WHAT PASSES for political debate between the coalition and the Labour opposition these days has focused heavily on the ‘cost of living’ argument, with soaring energy prices at the centre of the issue. The UK does not have a general inflation problem but is seeing a change in relative prices. The annual rate of CPI inflation is less than 3%, but with gas and electricity prices increasing by more than 8% – when earnings growth is subdued – energy prices are a hot political issue.
On top of this, many authoritative bodies have been voicing concerns about energy supplies. The output of North Sea oil and gas is in decline, and there will be a loss of capacity during the next decade as coal-fired capacity closes around 2015 and most nuclear power stations reach the end of their productive lives. Couple this with the objective of moving to a low-carbon economy and the potential for shortfalls is obvious.
As the UK’s self-sufficiency in energy diminishes and dependence on imports increases, the coalition intends to develop supplies that are secure, diverse, affordable and low-carbon. An interesting new entrant into this mix has been shale gas, or fracking, which is having a significant impact on the US energy sector and economy.
Shale gas has transformed America’s energy outlook. It is set to become self-sufficient in natural gas and could even become an exporter, and it has reduced carbon emissions. Shale gas production soared to ten billion cubic feet per day in 2010, with the potential to quadruple by 2040. Shale gas could account for more than 50% of US natural gas production over the next two decades. As well as balance of payments benefits, fracking will reduce the country’s dependence on Middle East oil, which could have implications for the balance of global political and economic power.
Substantial deposits of shale gas are thought to exist in the UK. According to the Department of Energy and Climate Change, the best shale gas potential lies across swathes of southern England, and recent explorations in Sussex led to local protests. There have been concerns about fracking, such as earthquakes, water pollution and risks to public health from gas emissions. Various independent and academic bodies have made re-assuring comments on the risks, although these are unlikely to stop the protesters. This time, as southern England is the affected area, there is an additional political dimension. But all energy sources come with risks and most people accept a modern economy cannot be powered by wind farms alone. Regulation is in place to ensure the dangers from the fracking process are minimised, although there is a risk that the EU will go too far down the regulatory road. The commission is concerned that cheap shale gas could put suppliers of renewable energies out of business.

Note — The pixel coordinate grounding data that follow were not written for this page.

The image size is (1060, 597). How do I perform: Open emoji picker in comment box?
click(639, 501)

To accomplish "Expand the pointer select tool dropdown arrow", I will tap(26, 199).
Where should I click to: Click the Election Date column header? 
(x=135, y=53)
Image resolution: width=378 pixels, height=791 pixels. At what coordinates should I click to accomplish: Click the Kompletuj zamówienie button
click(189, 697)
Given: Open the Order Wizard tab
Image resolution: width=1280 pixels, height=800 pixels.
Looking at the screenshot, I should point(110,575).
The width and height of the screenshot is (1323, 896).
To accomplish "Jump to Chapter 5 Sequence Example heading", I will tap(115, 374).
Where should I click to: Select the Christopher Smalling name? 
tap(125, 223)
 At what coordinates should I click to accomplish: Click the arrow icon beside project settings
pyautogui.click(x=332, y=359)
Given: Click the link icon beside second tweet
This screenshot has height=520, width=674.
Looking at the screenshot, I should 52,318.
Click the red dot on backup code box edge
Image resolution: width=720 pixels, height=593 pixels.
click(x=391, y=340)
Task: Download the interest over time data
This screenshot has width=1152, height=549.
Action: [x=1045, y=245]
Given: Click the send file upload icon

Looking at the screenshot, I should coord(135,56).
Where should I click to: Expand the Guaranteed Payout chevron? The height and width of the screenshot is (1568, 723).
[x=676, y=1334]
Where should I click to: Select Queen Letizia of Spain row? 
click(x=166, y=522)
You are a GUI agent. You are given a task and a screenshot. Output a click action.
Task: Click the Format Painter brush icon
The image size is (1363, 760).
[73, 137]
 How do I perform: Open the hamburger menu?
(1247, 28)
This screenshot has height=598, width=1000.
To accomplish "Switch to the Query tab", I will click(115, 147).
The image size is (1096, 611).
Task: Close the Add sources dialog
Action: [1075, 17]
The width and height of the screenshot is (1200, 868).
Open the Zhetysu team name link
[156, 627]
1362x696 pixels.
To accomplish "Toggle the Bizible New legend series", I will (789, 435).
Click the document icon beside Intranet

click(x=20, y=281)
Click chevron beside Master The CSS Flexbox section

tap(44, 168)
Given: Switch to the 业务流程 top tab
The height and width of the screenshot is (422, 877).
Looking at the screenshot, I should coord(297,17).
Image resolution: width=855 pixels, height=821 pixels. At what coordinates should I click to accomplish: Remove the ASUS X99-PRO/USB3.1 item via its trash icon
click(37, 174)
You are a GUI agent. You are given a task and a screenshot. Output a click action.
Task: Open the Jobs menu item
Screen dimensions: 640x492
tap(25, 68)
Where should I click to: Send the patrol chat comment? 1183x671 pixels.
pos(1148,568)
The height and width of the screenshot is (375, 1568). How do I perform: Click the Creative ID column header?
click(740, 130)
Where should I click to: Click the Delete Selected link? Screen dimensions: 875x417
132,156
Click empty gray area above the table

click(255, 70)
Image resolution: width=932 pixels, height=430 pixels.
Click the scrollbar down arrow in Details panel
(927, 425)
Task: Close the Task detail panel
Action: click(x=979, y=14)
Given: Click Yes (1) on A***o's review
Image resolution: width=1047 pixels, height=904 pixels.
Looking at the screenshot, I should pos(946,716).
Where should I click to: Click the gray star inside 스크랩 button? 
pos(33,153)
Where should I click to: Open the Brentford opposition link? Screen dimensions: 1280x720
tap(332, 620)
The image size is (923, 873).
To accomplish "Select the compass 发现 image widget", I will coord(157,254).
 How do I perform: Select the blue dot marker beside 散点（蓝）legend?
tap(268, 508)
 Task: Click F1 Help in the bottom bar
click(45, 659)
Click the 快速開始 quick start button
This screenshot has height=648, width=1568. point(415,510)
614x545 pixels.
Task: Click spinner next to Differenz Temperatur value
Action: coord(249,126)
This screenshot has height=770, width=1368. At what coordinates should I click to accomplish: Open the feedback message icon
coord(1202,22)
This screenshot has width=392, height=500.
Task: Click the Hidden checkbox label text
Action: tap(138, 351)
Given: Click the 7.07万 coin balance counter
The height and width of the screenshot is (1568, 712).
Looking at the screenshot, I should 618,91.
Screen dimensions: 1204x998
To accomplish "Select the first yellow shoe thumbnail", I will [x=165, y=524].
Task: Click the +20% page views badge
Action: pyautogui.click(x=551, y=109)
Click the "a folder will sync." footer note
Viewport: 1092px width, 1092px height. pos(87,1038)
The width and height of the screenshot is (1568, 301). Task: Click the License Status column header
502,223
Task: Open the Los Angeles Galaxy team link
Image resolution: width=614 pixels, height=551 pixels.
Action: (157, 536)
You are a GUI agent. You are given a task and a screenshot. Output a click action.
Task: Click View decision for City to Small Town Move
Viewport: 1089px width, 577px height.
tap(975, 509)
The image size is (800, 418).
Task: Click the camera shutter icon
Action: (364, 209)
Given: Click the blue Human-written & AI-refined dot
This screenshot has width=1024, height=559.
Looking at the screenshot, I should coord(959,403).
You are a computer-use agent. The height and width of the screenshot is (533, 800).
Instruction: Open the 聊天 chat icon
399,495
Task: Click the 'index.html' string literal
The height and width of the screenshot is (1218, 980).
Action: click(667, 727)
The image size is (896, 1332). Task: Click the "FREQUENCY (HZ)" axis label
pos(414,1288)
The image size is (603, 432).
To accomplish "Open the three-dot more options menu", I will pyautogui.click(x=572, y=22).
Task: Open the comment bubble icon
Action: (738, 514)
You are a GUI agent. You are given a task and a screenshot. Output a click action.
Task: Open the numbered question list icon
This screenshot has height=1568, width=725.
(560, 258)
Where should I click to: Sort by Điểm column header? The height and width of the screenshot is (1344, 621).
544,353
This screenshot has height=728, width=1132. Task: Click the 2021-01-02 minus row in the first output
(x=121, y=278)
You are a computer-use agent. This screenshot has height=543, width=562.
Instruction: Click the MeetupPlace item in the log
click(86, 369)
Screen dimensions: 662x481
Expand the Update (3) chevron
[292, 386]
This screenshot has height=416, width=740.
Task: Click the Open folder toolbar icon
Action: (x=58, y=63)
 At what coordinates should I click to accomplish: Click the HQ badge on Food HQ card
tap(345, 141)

There seems little doubt that unless it is over-regulated, shale gas should make a significant contribution to the UK’s energy supply at a time when other sources are less reliable. The impact on prices is less clear. The government hopes that shale gas will help contain household energy bills, now averaging £1,300 a year – twice what they were ten years ago. While the abundance of shale gas will reduce the pressure on oil prices, it is not certain this will mean lower prices. But guaranteed supply should be a higher priority than lower prices for the economy as a whole.
Given the uncertainties of North Sea oil and gas, the timescales of cranking up nuclear reactors, the unreliability of wind farms and a reluctance to depend on imports, the government is right to encourage shale gas. In terms of jobs, taxes and the balance of trade, fracking has an important part to play in the economy. The environmentalists’ case has been weakened by analyses from non-political, non-commercial bodies and just as North Sea oil replaced coal in the 1980s, so the UK can move to the next energy source as the North Sea declines.